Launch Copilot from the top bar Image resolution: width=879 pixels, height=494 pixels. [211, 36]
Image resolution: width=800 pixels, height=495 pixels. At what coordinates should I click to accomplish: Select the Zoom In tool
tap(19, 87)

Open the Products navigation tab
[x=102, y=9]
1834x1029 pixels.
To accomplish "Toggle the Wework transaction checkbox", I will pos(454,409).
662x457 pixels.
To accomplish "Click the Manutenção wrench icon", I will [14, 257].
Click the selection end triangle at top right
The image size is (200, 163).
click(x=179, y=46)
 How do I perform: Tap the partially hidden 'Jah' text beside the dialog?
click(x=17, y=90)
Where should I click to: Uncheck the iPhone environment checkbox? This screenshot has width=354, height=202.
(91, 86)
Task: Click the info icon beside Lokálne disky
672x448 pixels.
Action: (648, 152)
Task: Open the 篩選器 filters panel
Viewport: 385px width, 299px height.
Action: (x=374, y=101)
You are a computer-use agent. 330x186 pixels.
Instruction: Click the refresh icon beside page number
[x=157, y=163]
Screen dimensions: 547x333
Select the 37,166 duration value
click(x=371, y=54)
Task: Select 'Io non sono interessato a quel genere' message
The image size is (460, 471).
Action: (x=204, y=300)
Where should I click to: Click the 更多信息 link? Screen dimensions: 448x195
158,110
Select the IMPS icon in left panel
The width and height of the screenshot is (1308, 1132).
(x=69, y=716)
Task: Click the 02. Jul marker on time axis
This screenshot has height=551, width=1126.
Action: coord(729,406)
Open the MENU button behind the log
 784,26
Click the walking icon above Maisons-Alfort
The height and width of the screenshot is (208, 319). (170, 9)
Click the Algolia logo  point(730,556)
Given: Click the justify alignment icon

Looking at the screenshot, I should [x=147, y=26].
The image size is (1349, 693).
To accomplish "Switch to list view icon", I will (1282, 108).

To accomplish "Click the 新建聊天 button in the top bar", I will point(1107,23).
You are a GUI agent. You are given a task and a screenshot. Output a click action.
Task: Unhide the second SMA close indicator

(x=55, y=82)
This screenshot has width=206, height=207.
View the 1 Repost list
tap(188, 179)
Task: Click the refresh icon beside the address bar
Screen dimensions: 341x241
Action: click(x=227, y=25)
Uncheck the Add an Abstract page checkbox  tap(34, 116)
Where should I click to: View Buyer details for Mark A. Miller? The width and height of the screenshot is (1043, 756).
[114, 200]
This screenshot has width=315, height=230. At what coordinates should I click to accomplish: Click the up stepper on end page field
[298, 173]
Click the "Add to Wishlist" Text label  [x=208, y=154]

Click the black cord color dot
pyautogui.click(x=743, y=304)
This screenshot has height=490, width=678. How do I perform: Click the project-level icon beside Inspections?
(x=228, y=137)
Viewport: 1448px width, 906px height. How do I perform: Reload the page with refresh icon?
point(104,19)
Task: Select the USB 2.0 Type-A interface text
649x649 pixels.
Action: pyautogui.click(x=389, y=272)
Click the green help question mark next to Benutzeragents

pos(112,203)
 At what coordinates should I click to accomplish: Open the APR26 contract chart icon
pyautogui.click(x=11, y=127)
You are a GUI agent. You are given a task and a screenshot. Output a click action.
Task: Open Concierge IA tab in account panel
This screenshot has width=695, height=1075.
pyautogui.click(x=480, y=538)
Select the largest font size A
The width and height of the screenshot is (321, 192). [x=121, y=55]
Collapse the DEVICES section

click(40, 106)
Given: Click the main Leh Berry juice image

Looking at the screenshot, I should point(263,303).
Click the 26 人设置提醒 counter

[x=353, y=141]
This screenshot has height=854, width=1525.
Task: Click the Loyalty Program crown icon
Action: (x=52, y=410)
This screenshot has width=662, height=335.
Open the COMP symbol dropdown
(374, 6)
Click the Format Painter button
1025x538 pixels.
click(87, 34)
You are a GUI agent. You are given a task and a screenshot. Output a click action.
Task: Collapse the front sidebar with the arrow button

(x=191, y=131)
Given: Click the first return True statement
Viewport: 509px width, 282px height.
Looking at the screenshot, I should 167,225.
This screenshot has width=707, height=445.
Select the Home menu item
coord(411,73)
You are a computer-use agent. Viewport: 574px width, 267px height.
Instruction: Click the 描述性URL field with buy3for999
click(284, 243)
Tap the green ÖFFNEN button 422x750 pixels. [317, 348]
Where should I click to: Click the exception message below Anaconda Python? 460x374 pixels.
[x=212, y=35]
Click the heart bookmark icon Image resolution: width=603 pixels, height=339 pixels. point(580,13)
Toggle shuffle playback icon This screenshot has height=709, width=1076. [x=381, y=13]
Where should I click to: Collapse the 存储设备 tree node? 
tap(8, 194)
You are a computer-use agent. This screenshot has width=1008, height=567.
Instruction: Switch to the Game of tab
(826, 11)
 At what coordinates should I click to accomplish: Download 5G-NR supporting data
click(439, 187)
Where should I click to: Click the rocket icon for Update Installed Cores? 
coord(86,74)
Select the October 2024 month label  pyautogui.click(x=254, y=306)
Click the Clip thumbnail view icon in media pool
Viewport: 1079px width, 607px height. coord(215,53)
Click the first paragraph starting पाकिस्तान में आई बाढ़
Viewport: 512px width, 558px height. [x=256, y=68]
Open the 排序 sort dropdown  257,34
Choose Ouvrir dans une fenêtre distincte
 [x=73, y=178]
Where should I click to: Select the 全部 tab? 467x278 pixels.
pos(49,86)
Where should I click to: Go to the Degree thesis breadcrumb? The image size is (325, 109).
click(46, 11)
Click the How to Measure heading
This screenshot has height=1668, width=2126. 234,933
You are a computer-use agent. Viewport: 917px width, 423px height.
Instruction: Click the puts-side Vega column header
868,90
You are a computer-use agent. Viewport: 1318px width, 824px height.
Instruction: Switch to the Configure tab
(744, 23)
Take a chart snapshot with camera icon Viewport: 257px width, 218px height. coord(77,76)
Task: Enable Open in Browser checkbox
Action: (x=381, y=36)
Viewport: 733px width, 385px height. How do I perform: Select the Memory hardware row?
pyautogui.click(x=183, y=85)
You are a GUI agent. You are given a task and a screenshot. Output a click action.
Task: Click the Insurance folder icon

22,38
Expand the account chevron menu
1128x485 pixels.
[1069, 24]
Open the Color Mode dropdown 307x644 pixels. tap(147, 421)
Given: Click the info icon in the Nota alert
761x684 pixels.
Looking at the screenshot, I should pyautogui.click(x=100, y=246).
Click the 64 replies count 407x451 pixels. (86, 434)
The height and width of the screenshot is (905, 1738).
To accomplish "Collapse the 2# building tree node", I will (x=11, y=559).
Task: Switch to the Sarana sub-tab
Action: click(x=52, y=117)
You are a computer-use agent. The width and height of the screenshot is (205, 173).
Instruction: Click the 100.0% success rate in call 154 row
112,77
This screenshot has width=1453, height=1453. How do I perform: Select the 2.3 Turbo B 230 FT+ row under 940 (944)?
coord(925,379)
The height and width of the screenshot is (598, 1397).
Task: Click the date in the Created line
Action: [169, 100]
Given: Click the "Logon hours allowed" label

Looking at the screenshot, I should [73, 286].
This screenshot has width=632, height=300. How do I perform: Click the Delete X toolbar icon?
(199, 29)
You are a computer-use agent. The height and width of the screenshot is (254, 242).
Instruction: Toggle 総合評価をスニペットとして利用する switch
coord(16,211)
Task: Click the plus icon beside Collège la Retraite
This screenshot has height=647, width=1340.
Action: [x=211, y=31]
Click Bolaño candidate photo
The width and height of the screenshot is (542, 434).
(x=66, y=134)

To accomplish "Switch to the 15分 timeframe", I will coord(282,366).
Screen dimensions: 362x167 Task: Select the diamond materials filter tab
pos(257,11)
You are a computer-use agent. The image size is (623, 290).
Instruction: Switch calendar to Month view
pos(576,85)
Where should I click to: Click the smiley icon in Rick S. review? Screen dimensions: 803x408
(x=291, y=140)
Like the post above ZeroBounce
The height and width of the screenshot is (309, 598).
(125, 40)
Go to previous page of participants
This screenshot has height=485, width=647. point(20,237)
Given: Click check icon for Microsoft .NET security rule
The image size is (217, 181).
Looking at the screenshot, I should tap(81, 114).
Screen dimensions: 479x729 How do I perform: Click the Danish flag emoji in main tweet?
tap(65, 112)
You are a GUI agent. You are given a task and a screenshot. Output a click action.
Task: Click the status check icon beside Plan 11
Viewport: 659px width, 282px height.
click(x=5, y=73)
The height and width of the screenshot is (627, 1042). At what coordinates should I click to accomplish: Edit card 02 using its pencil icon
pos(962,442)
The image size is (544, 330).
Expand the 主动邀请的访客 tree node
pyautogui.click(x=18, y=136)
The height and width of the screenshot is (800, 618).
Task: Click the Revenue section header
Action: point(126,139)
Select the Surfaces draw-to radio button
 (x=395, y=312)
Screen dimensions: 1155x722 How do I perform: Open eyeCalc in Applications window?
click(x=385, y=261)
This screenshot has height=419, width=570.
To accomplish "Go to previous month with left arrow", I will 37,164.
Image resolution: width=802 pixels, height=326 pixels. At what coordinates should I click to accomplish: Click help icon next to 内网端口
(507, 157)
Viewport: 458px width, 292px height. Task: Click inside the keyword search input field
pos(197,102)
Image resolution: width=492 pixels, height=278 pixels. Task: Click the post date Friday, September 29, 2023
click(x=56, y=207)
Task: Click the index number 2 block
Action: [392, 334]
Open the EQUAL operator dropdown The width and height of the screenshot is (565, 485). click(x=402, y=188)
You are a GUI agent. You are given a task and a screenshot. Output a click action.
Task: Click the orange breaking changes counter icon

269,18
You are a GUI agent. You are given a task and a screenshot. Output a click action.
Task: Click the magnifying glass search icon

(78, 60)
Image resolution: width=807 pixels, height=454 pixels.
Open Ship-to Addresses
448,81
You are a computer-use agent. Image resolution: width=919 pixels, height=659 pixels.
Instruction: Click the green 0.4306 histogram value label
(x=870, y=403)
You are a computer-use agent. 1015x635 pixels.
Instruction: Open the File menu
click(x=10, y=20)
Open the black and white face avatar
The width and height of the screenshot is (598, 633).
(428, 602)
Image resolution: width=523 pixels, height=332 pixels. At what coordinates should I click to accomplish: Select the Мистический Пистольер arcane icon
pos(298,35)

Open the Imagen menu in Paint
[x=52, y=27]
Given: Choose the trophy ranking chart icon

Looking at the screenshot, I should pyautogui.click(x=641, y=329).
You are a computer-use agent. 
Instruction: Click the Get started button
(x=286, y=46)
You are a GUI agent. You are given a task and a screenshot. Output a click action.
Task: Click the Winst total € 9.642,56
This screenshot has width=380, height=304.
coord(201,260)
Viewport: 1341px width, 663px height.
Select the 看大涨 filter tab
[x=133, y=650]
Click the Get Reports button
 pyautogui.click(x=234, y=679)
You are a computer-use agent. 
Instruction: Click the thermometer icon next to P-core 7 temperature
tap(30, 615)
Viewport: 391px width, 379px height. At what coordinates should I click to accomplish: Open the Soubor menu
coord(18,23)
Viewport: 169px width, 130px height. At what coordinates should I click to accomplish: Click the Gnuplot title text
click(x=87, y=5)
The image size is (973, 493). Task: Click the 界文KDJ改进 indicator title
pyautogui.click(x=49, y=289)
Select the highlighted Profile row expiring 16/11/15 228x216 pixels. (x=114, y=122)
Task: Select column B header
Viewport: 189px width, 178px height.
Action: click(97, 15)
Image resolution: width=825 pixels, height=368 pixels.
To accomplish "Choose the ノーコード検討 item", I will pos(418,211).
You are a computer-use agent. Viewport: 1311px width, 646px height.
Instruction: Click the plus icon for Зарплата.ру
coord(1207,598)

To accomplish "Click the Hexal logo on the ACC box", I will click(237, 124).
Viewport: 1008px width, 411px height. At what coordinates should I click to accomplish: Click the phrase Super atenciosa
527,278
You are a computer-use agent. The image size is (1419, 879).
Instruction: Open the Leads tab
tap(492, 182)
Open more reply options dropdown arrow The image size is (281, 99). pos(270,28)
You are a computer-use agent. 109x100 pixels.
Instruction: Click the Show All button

=== TASK ===
Could you return exactly the lines above from the line with "Task: Collapse the" to the line with "Tap the green", both included, and nothing else?

=== ANSWER SPACE ===
Task: Collapse the front sidebar with the arrow button

(x=191, y=131)
Given: Click the first return True statement
Viewport: 509px width, 282px height.
Looking at the screenshot, I should 167,225.
This screenshot has width=707, height=445.
Select the Home menu item
coord(411,73)
You are a computer-use agent. Viewport: 574px width, 267px height.
Instruction: Click the 描述性URL field with buy3for999
click(284, 243)
Tap the green ÖFFNEN button 422x750 pixels. [317, 348]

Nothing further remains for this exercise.